Data for this task:
Content starts

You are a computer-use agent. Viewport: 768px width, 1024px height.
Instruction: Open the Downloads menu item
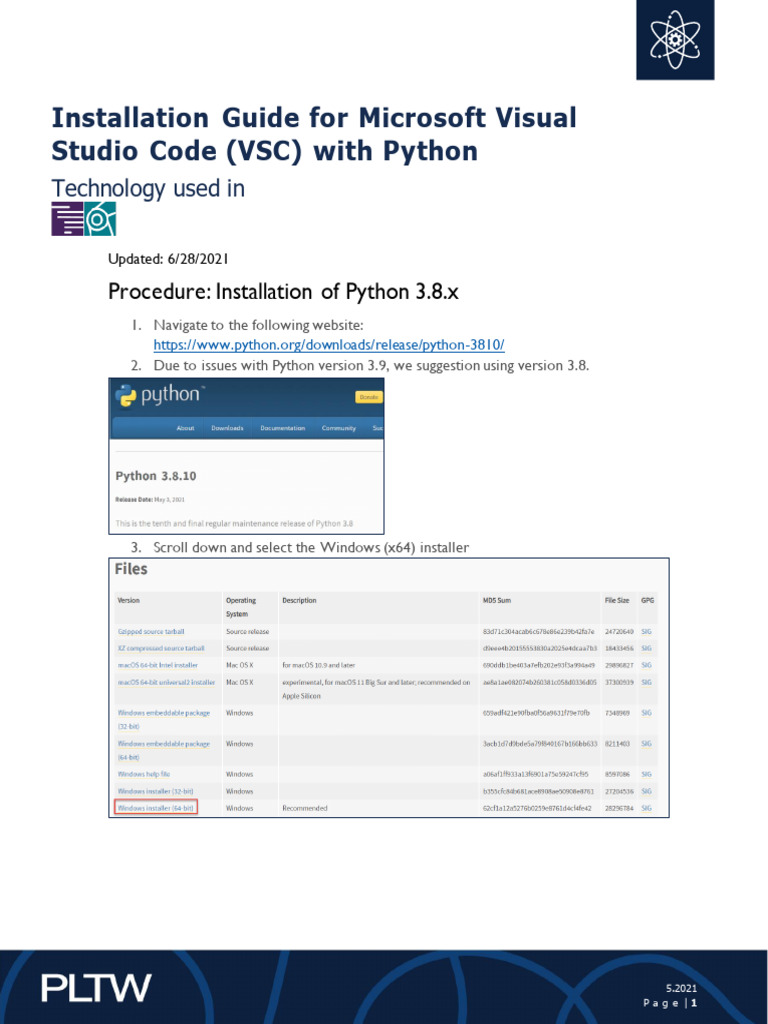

Content ends
Content starts

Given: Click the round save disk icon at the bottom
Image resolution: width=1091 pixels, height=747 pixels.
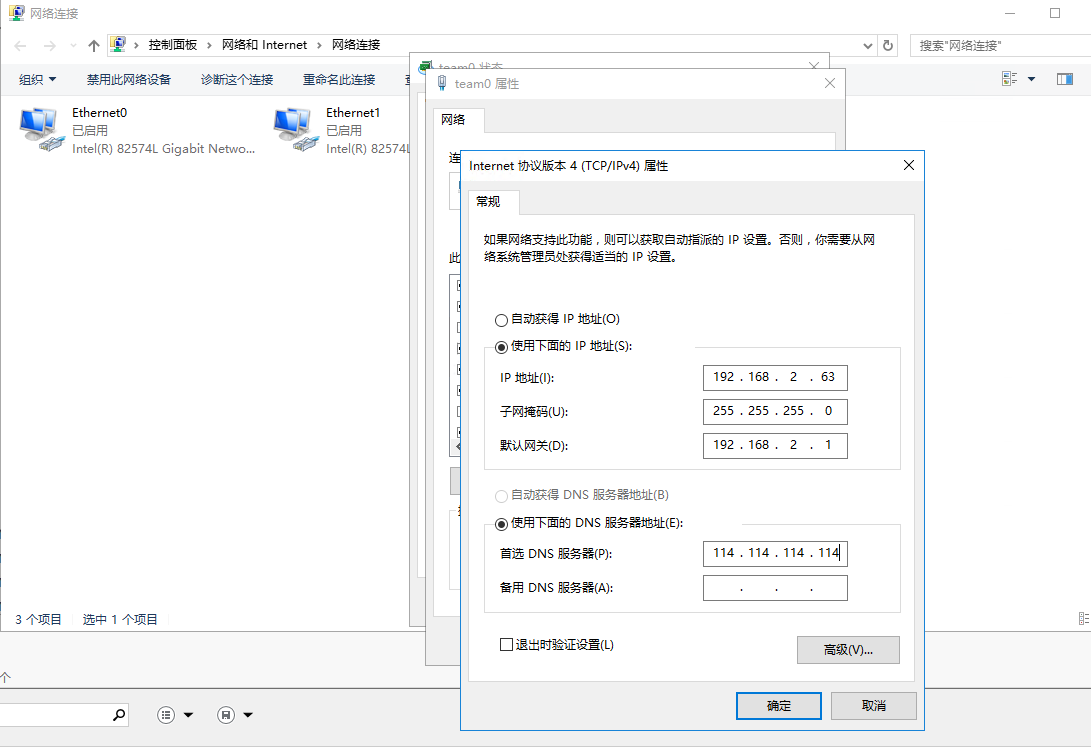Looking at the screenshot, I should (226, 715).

Content ends
Content starts

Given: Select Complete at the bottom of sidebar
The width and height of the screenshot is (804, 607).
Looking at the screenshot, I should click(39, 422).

Content ends

Aim of the exercise: The lines to return are those in the entries above that hold "bottom".

Final answer:
Given: Click the round save disk icon at the bottom
Given: Select Complete at the bottom of sidebar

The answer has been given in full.